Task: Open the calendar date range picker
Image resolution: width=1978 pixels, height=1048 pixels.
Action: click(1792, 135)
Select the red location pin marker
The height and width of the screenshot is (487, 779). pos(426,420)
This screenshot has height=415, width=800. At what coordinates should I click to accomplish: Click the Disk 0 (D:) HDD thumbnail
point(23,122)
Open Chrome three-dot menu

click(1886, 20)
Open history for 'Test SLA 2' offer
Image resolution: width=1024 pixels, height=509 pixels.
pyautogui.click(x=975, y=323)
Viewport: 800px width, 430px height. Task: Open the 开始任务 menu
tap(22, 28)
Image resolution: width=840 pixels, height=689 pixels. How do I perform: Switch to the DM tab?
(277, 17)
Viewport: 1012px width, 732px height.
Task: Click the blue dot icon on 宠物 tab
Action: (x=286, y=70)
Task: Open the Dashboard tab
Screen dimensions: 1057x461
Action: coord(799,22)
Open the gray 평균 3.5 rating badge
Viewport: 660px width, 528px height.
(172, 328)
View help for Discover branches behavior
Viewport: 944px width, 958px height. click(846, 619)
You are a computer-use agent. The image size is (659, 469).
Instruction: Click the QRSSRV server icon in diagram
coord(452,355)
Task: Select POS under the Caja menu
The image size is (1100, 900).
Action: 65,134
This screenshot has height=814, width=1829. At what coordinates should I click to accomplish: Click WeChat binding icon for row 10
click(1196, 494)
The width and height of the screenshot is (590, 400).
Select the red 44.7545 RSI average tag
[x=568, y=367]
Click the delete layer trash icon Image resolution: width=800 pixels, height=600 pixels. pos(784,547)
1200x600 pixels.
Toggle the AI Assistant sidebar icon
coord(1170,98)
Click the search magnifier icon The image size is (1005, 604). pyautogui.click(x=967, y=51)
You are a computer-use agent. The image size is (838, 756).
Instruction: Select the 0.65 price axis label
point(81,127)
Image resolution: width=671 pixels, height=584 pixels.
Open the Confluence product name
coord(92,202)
☆ ☆ ☆ ☆
■ Problem description ■
How many of the lines above include the word "computer"? State that number and nothing else.

■ Output for this task ■
2